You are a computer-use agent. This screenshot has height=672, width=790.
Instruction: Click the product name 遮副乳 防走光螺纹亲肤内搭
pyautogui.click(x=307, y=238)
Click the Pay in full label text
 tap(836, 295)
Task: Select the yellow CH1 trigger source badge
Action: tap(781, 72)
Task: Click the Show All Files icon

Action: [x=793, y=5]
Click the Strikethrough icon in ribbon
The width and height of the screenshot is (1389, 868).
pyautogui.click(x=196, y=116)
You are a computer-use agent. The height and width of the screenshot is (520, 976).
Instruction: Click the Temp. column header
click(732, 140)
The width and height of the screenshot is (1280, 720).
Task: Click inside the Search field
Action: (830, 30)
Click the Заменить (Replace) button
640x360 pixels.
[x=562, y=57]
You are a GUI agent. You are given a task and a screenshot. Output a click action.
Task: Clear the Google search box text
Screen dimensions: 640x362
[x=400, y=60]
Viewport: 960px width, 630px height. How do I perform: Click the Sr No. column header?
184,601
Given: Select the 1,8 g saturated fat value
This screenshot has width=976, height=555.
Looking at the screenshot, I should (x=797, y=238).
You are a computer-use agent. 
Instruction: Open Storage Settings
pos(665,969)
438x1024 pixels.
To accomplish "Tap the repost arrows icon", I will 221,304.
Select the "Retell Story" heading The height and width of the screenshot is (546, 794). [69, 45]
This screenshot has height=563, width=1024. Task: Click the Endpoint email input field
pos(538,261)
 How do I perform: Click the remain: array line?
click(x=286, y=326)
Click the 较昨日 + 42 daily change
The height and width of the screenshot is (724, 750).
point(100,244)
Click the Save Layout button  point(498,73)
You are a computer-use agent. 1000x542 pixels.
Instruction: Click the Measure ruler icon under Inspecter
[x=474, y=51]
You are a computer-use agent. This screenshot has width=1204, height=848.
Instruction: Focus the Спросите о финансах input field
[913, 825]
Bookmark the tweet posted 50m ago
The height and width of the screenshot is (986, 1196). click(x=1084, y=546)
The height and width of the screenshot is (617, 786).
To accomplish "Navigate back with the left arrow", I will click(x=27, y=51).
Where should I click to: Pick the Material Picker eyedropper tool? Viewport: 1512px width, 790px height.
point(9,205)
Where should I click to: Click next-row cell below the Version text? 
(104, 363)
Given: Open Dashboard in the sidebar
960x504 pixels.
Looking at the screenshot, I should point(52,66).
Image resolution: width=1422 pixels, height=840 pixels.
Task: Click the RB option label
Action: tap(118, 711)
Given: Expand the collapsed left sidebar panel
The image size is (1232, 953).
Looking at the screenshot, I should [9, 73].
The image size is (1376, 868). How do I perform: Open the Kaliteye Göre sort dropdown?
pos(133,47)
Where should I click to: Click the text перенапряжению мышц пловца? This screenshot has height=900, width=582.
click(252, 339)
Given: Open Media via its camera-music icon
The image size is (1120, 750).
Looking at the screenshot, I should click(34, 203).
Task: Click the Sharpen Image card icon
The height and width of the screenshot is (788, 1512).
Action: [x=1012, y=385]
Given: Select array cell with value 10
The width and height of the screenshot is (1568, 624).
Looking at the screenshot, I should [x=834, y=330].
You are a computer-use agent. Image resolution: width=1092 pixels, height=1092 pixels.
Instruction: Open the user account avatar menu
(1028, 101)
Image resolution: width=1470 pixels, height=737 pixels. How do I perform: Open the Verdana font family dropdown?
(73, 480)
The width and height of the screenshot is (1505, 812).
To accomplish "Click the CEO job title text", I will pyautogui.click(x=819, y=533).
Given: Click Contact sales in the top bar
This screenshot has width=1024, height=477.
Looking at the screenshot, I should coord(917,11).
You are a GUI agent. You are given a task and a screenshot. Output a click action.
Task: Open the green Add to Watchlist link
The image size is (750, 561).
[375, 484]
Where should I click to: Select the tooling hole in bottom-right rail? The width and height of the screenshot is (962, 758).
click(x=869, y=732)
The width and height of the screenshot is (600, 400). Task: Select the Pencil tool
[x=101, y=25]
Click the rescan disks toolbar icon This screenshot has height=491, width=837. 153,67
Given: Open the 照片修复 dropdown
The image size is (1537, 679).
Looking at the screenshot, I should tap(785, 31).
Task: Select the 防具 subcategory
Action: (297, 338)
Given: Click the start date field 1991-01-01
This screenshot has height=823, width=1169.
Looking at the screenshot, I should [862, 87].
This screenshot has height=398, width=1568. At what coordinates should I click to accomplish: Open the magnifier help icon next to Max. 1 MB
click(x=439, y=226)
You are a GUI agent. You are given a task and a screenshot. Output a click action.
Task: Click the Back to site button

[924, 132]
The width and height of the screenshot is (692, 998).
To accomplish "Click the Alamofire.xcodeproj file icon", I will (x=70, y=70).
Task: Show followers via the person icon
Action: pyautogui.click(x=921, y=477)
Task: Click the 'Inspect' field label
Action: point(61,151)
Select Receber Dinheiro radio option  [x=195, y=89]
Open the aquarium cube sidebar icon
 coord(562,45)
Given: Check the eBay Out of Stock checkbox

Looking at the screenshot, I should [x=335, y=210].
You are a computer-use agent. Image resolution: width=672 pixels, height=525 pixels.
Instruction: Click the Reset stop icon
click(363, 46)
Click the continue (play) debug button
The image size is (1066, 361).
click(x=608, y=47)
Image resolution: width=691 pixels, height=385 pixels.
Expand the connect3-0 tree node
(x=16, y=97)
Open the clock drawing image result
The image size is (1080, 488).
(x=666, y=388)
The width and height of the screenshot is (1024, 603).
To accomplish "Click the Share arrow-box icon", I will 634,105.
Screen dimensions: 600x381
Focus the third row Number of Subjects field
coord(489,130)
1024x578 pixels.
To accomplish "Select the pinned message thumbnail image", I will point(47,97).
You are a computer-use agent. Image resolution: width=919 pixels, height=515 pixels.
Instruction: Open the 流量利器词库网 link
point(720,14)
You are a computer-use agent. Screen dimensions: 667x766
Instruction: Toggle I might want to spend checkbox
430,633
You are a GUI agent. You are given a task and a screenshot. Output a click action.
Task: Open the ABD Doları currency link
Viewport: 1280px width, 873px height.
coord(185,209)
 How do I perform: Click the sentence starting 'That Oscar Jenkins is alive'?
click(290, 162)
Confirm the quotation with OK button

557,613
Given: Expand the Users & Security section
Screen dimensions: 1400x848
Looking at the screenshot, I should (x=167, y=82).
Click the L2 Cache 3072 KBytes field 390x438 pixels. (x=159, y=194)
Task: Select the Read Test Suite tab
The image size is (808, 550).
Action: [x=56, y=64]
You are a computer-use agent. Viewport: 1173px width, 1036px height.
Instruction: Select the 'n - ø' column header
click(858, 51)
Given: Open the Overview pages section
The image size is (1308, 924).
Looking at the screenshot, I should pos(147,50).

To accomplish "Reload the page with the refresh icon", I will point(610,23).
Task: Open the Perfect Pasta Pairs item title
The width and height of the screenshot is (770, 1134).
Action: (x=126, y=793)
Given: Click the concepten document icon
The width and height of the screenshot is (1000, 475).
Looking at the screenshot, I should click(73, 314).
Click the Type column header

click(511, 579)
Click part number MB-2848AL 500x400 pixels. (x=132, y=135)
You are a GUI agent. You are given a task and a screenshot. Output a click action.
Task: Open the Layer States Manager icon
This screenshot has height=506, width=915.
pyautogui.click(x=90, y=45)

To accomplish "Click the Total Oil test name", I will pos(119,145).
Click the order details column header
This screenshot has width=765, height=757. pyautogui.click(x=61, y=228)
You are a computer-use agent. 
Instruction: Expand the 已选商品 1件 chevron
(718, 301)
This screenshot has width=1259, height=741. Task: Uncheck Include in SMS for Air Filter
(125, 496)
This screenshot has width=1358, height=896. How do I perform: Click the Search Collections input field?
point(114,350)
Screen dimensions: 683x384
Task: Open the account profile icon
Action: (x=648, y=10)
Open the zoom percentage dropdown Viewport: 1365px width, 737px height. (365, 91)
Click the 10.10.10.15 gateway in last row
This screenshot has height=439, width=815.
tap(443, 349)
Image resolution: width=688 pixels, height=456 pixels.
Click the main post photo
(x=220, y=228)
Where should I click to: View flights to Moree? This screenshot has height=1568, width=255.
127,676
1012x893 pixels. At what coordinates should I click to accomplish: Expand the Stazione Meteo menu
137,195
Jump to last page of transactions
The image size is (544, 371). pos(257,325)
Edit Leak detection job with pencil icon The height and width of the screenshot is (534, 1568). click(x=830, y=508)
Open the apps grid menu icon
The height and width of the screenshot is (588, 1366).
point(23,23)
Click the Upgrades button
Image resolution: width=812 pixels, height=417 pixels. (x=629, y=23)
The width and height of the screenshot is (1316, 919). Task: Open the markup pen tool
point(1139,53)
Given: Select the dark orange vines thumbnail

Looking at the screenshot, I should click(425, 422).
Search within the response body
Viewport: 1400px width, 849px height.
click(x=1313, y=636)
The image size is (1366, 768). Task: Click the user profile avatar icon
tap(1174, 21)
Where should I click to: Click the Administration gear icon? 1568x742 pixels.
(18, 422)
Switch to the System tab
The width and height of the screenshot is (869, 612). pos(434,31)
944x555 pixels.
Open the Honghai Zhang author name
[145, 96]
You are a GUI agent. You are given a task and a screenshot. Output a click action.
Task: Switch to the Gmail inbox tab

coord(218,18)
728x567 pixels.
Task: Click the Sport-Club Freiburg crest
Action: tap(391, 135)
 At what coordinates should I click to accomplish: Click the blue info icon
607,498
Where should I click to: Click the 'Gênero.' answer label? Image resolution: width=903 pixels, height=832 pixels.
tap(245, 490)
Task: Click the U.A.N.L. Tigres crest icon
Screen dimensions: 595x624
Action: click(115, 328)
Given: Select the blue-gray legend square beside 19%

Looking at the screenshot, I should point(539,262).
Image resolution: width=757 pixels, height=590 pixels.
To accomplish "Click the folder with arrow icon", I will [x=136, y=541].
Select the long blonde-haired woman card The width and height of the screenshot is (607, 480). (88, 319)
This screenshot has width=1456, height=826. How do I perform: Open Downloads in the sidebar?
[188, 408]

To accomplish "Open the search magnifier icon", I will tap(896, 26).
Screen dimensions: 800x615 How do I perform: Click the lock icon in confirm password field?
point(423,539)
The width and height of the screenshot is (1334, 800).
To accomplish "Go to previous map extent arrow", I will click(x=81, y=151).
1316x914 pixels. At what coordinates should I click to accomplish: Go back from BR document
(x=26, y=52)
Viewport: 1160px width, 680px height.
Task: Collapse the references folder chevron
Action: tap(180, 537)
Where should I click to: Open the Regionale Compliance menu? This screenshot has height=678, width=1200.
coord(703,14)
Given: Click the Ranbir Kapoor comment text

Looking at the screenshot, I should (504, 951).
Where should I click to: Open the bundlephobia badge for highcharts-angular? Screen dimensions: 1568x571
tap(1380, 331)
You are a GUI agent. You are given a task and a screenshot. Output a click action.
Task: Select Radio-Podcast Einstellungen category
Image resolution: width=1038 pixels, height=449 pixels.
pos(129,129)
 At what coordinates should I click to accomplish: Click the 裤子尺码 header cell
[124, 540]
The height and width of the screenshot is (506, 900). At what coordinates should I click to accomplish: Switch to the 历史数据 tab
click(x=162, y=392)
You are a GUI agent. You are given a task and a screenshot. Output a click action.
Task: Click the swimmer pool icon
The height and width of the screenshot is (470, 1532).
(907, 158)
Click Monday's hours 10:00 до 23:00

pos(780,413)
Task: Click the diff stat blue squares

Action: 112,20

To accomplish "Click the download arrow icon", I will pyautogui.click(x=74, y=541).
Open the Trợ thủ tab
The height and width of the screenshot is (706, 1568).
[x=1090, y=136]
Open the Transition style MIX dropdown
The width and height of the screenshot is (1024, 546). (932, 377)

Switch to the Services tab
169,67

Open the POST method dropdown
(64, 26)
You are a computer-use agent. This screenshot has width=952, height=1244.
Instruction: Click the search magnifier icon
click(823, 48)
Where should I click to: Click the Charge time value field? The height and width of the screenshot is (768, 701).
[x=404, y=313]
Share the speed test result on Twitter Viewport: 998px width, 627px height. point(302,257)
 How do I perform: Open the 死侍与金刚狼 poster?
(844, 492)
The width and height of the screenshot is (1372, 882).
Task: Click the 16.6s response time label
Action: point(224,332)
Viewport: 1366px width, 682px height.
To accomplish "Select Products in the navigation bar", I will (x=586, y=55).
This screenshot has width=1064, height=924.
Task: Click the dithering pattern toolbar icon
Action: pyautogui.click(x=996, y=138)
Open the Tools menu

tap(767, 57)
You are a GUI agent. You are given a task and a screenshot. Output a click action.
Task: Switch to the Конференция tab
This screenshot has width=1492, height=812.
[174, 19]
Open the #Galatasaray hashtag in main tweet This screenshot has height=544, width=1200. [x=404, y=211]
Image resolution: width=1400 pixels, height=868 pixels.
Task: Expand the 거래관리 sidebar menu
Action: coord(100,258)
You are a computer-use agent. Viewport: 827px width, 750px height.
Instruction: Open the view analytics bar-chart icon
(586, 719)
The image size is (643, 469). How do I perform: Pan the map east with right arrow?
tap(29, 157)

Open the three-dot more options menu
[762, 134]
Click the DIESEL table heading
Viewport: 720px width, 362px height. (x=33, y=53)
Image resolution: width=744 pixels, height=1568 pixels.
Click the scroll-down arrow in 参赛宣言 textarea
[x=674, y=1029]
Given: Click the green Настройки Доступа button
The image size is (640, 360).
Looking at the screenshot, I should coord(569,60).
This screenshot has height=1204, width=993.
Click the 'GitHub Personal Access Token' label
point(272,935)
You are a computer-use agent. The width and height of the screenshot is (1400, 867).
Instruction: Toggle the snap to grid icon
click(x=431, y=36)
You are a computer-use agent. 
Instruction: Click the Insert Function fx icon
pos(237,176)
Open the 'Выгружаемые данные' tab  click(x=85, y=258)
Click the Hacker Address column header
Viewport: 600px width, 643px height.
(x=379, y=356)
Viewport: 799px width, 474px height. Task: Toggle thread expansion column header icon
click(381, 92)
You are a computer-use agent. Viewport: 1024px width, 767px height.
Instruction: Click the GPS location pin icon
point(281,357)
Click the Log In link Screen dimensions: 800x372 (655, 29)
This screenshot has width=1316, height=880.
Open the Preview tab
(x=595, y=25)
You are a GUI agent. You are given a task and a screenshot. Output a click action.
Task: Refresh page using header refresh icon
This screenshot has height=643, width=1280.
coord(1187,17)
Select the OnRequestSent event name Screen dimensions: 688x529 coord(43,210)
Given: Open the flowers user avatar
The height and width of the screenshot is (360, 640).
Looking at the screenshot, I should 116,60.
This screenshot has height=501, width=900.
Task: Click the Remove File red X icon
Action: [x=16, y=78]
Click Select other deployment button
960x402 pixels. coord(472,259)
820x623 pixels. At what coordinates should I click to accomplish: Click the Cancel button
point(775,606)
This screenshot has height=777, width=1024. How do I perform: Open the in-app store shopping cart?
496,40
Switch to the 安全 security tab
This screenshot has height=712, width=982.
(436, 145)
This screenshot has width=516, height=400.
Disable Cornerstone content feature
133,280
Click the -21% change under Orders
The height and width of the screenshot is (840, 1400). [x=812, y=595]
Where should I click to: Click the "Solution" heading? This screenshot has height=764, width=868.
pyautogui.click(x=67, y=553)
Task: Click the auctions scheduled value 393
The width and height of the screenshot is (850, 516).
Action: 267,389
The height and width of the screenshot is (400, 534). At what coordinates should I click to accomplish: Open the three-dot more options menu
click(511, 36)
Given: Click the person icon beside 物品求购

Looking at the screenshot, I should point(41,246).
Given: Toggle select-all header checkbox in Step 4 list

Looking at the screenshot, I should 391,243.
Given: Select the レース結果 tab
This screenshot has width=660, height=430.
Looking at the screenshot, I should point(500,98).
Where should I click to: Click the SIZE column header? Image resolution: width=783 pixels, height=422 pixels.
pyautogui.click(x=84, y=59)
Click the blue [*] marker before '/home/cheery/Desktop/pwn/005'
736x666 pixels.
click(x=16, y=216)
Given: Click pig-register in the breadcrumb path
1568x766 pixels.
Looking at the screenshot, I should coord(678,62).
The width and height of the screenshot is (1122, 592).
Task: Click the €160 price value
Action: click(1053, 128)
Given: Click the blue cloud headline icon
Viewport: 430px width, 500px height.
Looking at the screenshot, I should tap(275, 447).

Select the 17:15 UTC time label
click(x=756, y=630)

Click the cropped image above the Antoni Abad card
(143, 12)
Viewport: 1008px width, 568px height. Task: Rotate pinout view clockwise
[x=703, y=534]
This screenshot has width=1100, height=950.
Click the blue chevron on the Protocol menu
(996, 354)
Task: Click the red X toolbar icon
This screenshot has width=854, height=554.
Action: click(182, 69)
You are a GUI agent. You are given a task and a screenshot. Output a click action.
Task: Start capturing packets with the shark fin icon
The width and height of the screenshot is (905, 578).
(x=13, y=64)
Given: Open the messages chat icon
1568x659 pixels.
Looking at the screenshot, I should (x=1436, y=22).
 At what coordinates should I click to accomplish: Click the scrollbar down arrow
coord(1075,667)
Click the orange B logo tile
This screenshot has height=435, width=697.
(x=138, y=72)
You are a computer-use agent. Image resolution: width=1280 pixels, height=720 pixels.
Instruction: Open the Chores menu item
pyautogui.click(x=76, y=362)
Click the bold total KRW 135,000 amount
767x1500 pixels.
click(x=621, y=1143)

▶ Problem to work on
In the data above, which lines lie between the line with "This screenshot has width=1492, height=812." and the line with "You are a computer-use agent. Viewport: 1024px", inclusive? Print those lines exactly and nothing else.

▶ Answer for this exercise
This screenshot has width=1492, height=812.
[174, 19]
Open the #Galatasaray hashtag in main tweet This screenshot has height=544, width=1200. [x=404, y=211]
Image resolution: width=1400 pixels, height=868 pixels.
Task: Expand the 거래관리 sidebar menu
Action: coord(100,258)
You are a computer-use agent. Viewport: 827px width, 750px height.
Instruction: Open the view analytics bar-chart icon
(586, 719)
The image size is (643, 469). How do I perform: Pan the map east with right arrow?
tap(29, 157)

Open the three-dot more options menu
[762, 134]
Click the DIESEL table heading
Viewport: 720px width, 362px height. (x=33, y=53)
Image resolution: width=744 pixels, height=1568 pixels.
Click the scroll-down arrow in 参赛宣言 textarea
[x=674, y=1029]
Given: Click the green Настройки Доступа button
The image size is (640, 360).
Looking at the screenshot, I should coord(569,60).
This screenshot has height=1204, width=993.
Click the 'GitHub Personal Access Token' label
point(272,935)
You are a computer-use agent. The width and height of the screenshot is (1400, 867).
Instruction: Toggle the snap to grid icon
click(x=431, y=36)
You are a computer-use agent. 
Instruction: Click the Insert Function fx icon
pos(237,176)
Open the 'Выгружаемые данные' tab  click(x=85, y=258)
Click the Hacker Address column header
Viewport: 600px width, 643px height.
(x=379, y=356)
Viewport: 799px width, 474px height. Task: Toggle thread expansion column header icon
click(381, 92)
You are a computer-use agent. Viewport: 1024px width, 767px height.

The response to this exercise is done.